ヨーロッパで確認されているPetyaの亜種「Expetr」について、平成29年6月28日にKaspersky社がWebサイトSecurelistにて公表しています。
引用元:https://securelist.com/expetrpetyanotpetya-is-a-wiper-not-ransomware/78902/
Expetrは、金銭利益を得るためではなく、標的のWindowsのシステム上で稼働するハードディスクの破壊を目的に開発されたランサムウェアであり、Expetr攻撃において、要求された身代金が支払われたとしても、攻撃者は復号化を行わないと述べています。
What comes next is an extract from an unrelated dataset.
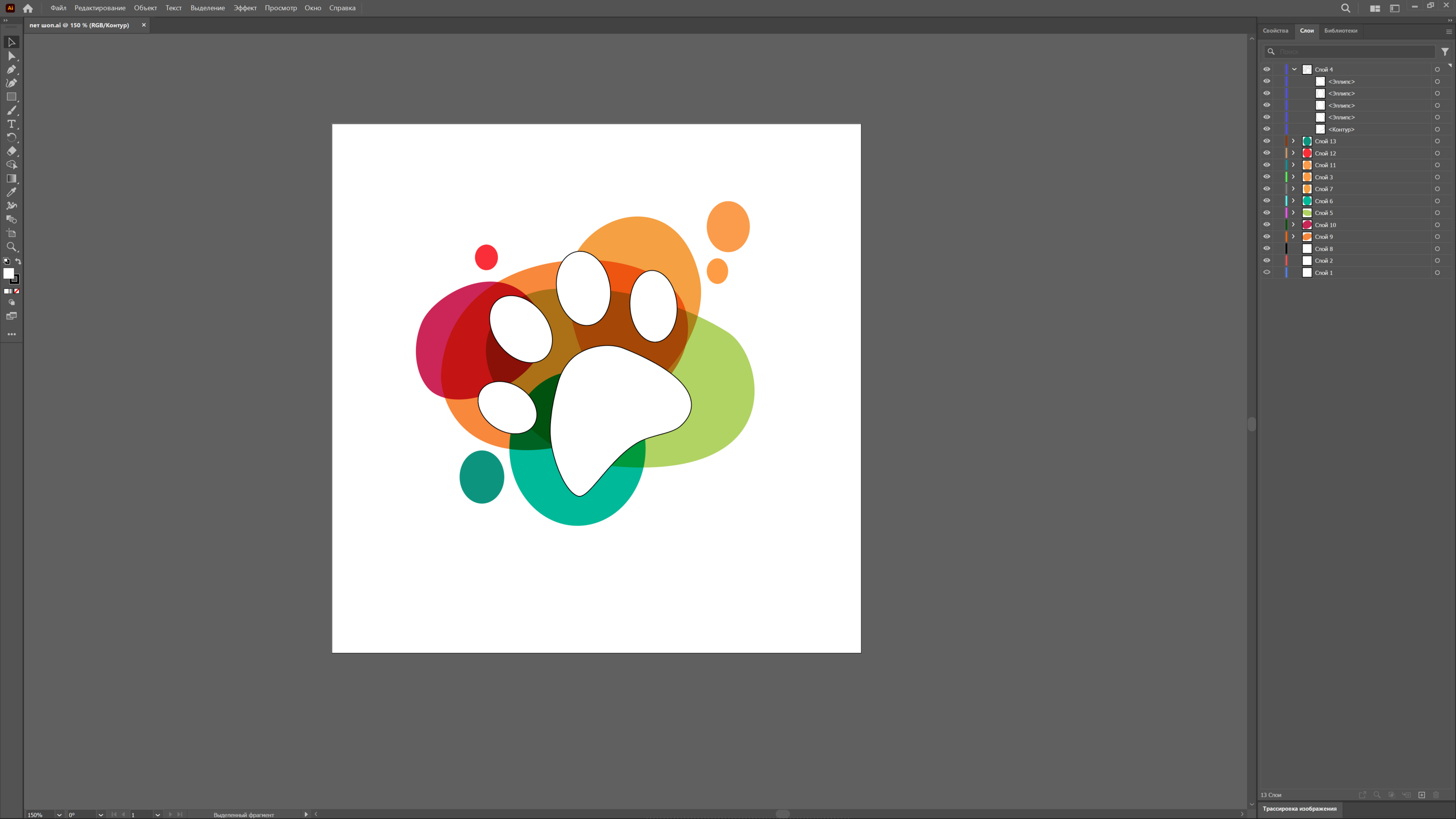Open the zoom level dropdown
The image size is (1456, 819).
[x=59, y=814]
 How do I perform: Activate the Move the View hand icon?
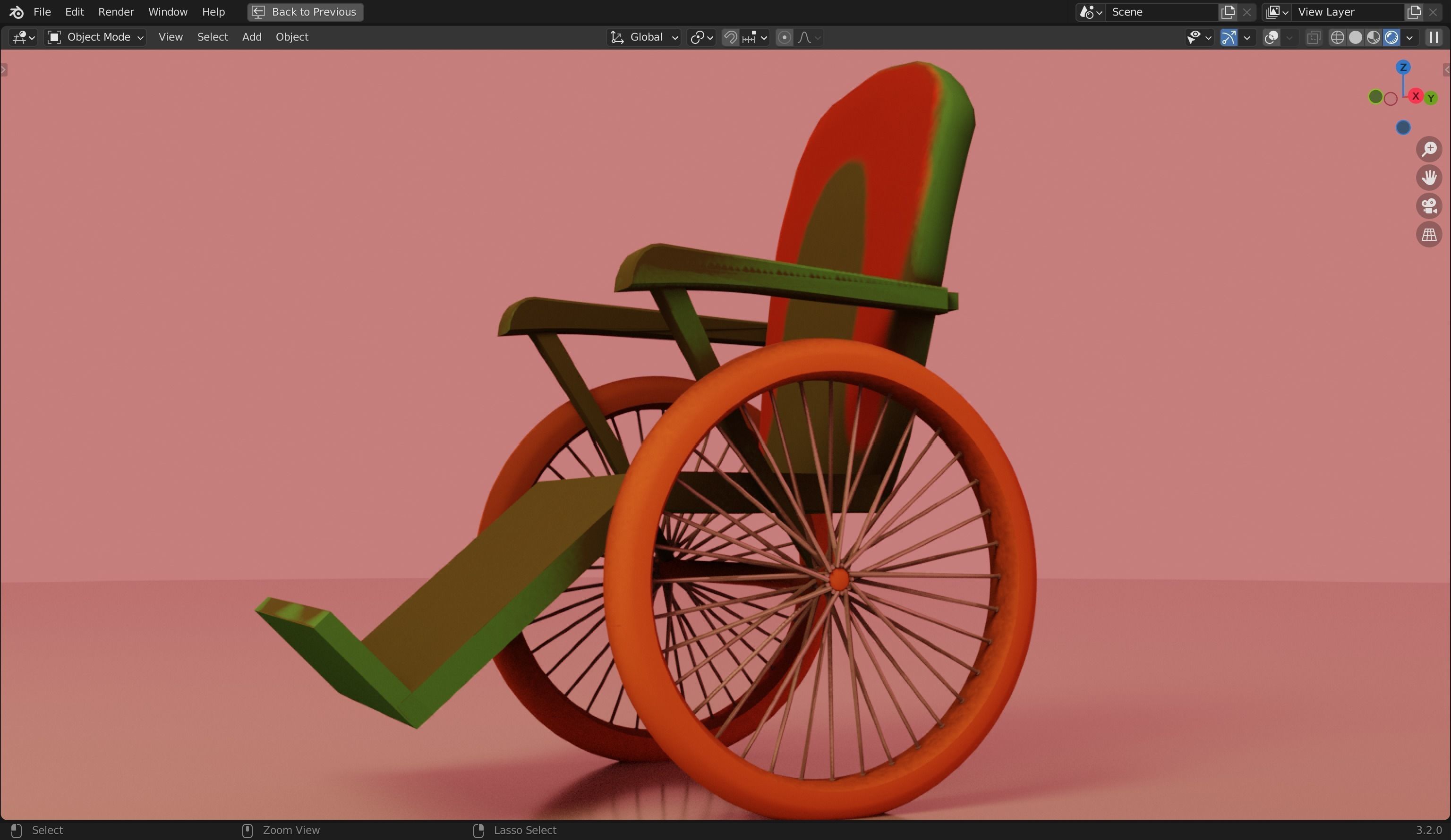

Mischa・GoldenEye・従来のPetya等の過去のランサムウェアの挙動としては、画像1のように、インストレーションID上の緑枠内のデータを攻撃者へ送信することで復号鍵を手に入れることが可能でした。
(画像1)
引用元:https://securelist.com/expetrpetyanotpetya-is-a-wiper-not-ransomware/78902/
一方、ExpetrのインストレーションIDでは、「CryptGenRondom」という関数を使用し、画像3のようにランダムにデータを生成することが確認されています。
(画像2)
引用元:https://securelist.com/expetrpetyanotpetya-is-a-wiper-not-ransomware/78902/
(画像3)
引用元:https://securelist.com/expetrpetyanotpetya-is-a-wiper-not-ransomware/78902/
(画像4)
引用元:https://securelist.com/expetrpetyanotpetya-is-a-wiper-not-ransomware/78902/
CryptGenRondomによって生成されたランダムなデータは、「BASE58」の形式で変換、及び格納されます。
画像4で生成されたデータと画像2に記載されているインストレーションIDは同じデータです。
Expetrへ感染し表示される身代金要求画面は、単なるランダムデータの羅列でしかないことがわかります。
このことから、攻撃者は標的の画面に表示されたランダムデータから復号化情報の抽出が不可能であり、同時に、感染した端末上のデータの復号化も不可能です。